- HOW TO COMPLETE THIS TASK: Each record that follows must be reproduced exactly.

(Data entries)
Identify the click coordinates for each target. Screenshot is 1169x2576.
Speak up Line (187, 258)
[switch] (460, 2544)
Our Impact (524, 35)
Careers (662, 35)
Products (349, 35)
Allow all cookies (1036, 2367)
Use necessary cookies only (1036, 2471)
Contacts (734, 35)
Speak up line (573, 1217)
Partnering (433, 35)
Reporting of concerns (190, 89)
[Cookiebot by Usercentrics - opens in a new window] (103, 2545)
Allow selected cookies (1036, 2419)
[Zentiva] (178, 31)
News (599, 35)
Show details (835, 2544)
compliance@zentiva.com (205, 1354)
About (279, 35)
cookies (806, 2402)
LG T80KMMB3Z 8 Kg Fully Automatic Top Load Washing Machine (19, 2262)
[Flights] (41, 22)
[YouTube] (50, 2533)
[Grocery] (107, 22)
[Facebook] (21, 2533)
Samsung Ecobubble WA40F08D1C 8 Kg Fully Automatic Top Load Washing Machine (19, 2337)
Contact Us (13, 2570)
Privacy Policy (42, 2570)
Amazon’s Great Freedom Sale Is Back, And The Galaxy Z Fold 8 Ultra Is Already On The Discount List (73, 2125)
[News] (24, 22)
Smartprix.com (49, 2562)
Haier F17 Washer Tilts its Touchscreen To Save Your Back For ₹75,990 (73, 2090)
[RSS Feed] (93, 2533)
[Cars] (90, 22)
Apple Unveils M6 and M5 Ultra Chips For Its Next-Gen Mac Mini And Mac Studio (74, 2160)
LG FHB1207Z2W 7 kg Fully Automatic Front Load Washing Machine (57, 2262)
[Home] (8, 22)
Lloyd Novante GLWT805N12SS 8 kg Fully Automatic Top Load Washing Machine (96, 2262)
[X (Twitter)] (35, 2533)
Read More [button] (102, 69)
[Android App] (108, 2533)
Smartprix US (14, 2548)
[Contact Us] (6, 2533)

- RESPONSE AREA:
Identify the click coordinates for each target. Screenshot is 1169x2576.
Speak up Line (187, 258)
[switch] (460, 2544)
Our Impact (524, 35)
Careers (662, 35)
Products (349, 35)
Allow all cookies (1036, 2367)
Use necessary cookies only (1036, 2471)
Contacts (734, 35)
Speak up line (573, 1217)
Partnering (433, 35)
Reporting of concerns (190, 89)
[Cookiebot by Usercentrics - opens in a new window] (103, 2545)
Allow selected cookies (1036, 2419)
[Zentiva] (178, 31)
News (599, 35)
Show details (835, 2544)
compliance@zentiva.com (205, 1354)
About (279, 35)
cookies (806, 2402)
LG T80KMMB3Z 8 Kg Fully Automatic Top Load Washing Machine (19, 2262)
[Flights] (41, 22)
[YouTube] (50, 2533)
[Grocery] (107, 22)
[Facebook] (21, 2533)
Samsung Ecobubble WA40F08D1C 8 Kg Fully Automatic Top Load Washing Machine (19, 2337)
Contact Us (13, 2570)
Privacy Policy (42, 2570)
Amazon’s Great Freedom Sale Is Back, And The Galaxy Z Fold 8 Ultra Is Already On The Discount List (73, 2125)
[News] (24, 22)
Smartprix.com (49, 2562)
Haier F17 Washer Tilts its Touchscreen To Save Your Back For ₹75,990 (73, 2090)
[RSS Feed] (93, 2533)
[Cars] (90, 22)
Apple Unveils M6 and M5 Ultra Chips For Its Next-Gen Mac Mini And Mac Studio (74, 2160)
LG FHB1207Z2W 7 kg Fully Automatic Front Load Washing Machine (57, 2262)
[Home] (8, 22)
Lloyd Novante GLWT805N12SS 8 kg Fully Automatic Top Load Washing Machine (96, 2262)
[X (Twitter)] (35, 2533)
Read More [button] (102, 69)
[Android App] (108, 2533)
Smartprix US (14, 2548)
[Contact Us] (6, 2533)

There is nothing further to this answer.